Stop The Killing! It Must Stop And Stop Now!

STOP-THE-KILLING-IT-MUST-STOP-AND-STOP-NOW

Once again I get another product with over the top functionality, complexity for complexities sake and with references to web pages that our crowded with information and hard to read.

OK, I know where a lot of this comes from and it’s not always from you product developers. A lot of times it’s from the Marketing folks up on the 14th floor or on the other side of the building/country/planet. As soon as one potential customer says “hey, it would be neat to have…” they add a new requirement to the product plan. And, of course, that adds time. Time to development, testing, training and everything else.

I know that this is a real difficult in your big organizations where there are tons of marketers supposedly studying competitor offerings, surveying customers and analyzing sales trends. They have “evidence” to support all these requirements. We know what that evidence really is.

I’ve been there. When I was at Allen-Bradley (before it became Rockwell) our Engineering team either did projects where we had the vaguest possible requirements or we had very detailed, almost nonsensical requirements.

The ones with the vaguest possible requirements became pyramids of functionality. We piled every possible cool technology we could think of into the product. We increased its size, cost and complexity until it became virtually unsalable in the market.

Perversely, I worked on one of those projects and then left the company. After leaving I started supporting that product and writing software for it and made hundreds of thousands of dollars because of that complexity pyramid. I’m not smart enough to think that sort of thing or deceitful enough – so don’t go thinking I planned that out ahead of time.

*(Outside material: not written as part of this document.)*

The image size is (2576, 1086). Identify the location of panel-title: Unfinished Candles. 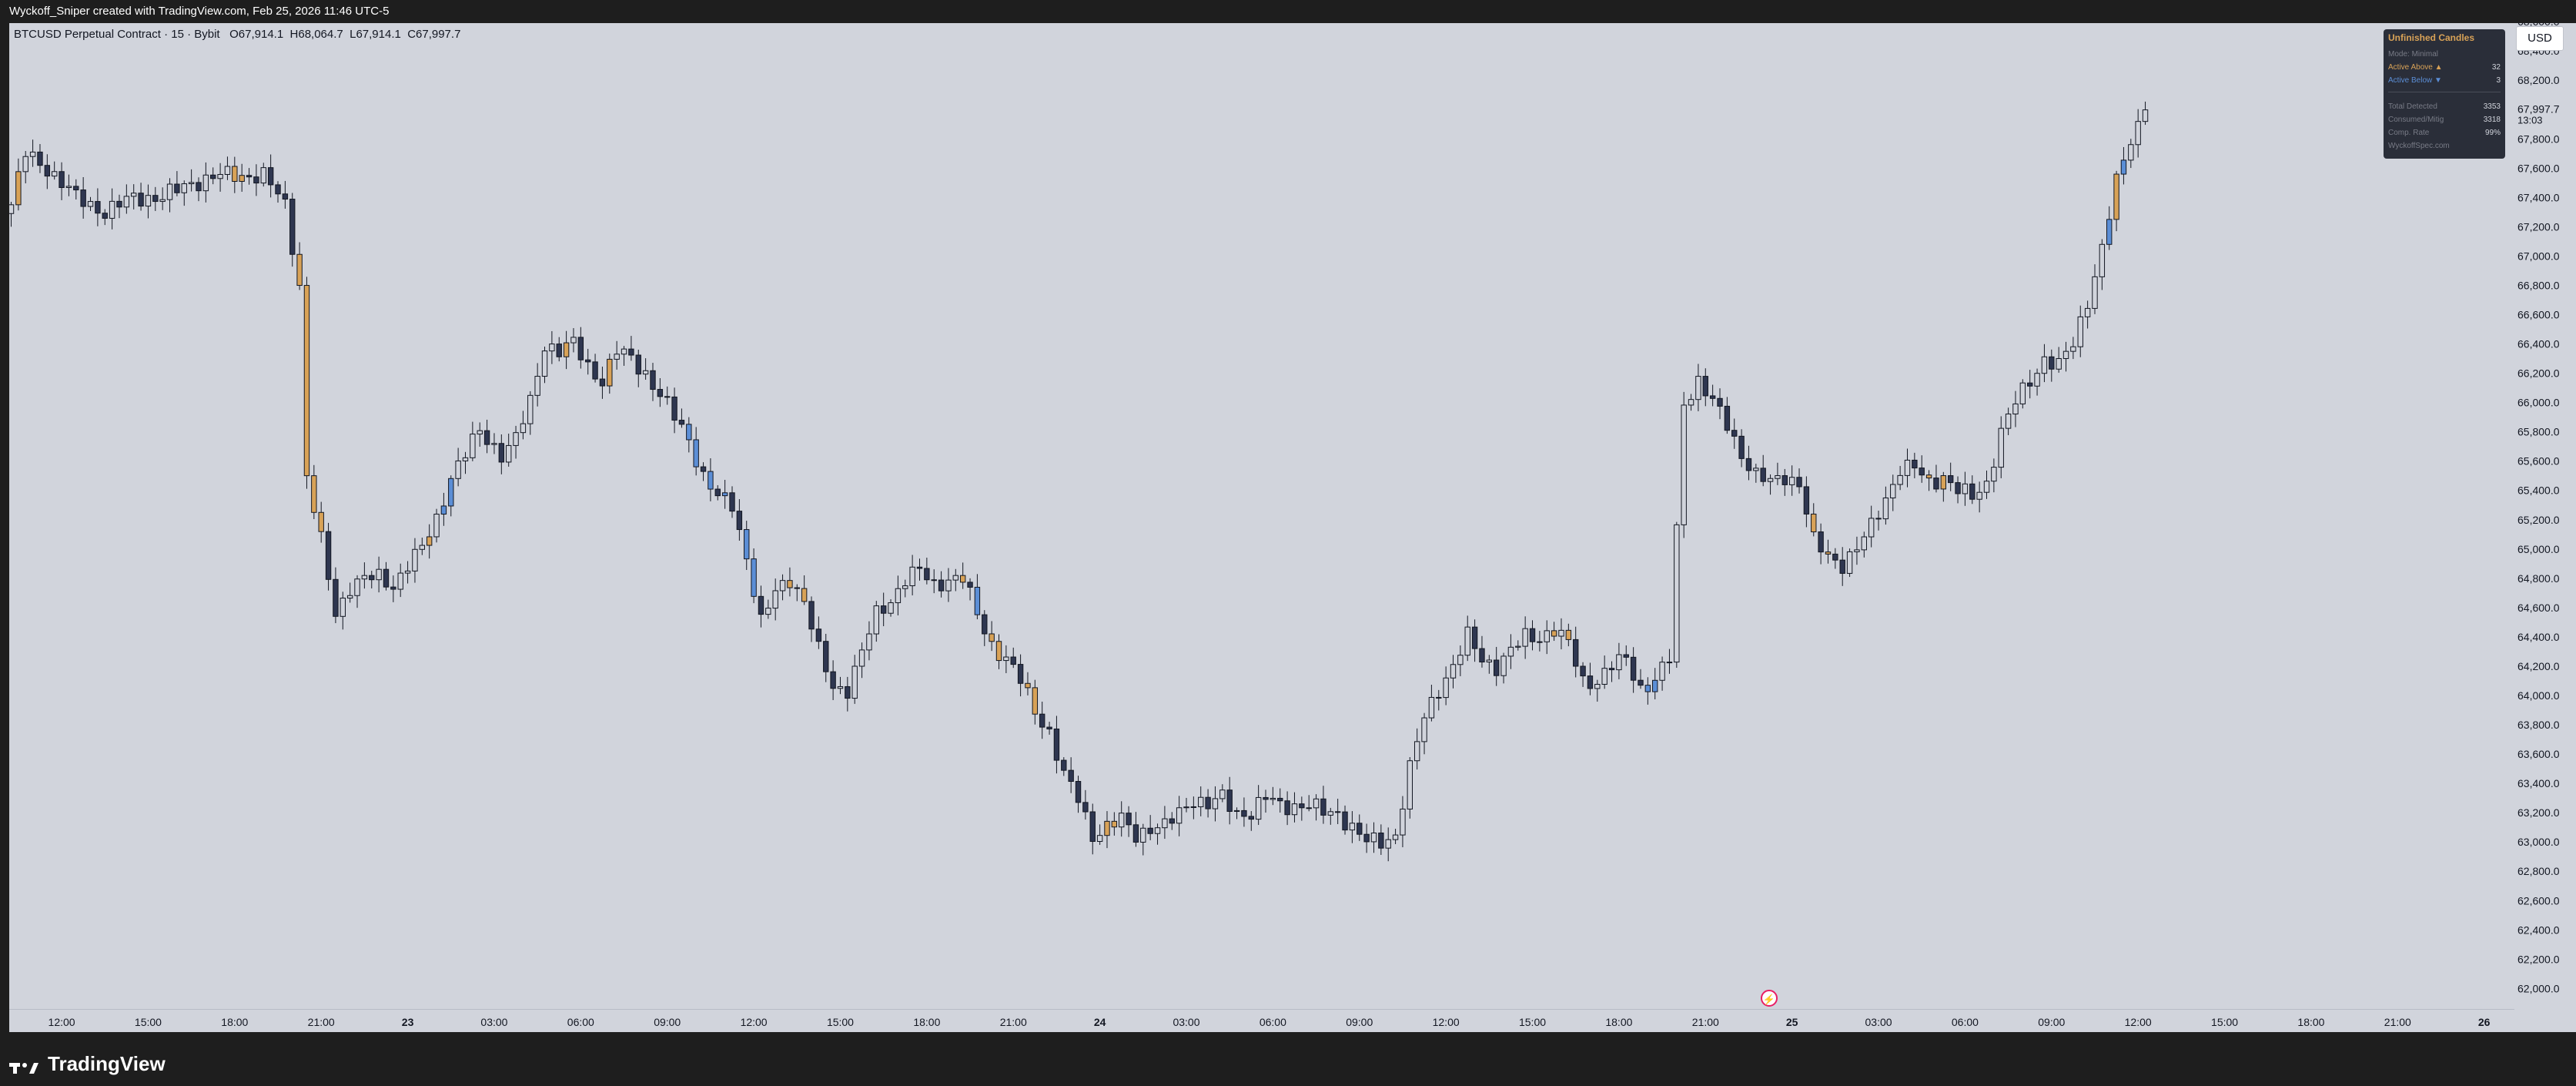
(2432, 37).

Even in our little shop this monster rears its ugly head. And when it does I have to be the big, burly mean policeman that protects our customers from these sorts of disasters. When I see it I say STOP. It’s one of the few times where I throw my weight around.

Most everybody in our office just does what needs to be done. There’s no job descriptions and God knows I don’t do much “management”. Things just sort of get done. People see what has to be done and do it.

But about 6 weeks ago I looked at some web screens for one of our products and I was shocked by  the complexity and chaos on the screen. Nothing was organized in the way that I thought would make sense to a user. Lots of extra steps. Lots of nonsense.

And it’s my fault. I didn’t get involved early enough. I let the Engineers go. And they were kind of pissed when I pulled the reins back, told them that this sucked and we were going to start over. There are probably still some hard feelings.

But you’ll be the judge. Within a week or two we are going to start shipping the first products with the new user interface and a bunch of additional features that many of you have been asking for. I’ve done the best I could to make it simple, easy to use but still provide you with the additional stuff you’ve said you needed.

The first products out of the gate our converter to move Modbus RTU registers to BACnet and our converter to move Modbus registers to MicroLogix, PLC5s and SLCs.

I’m looking forward to finding out what you think.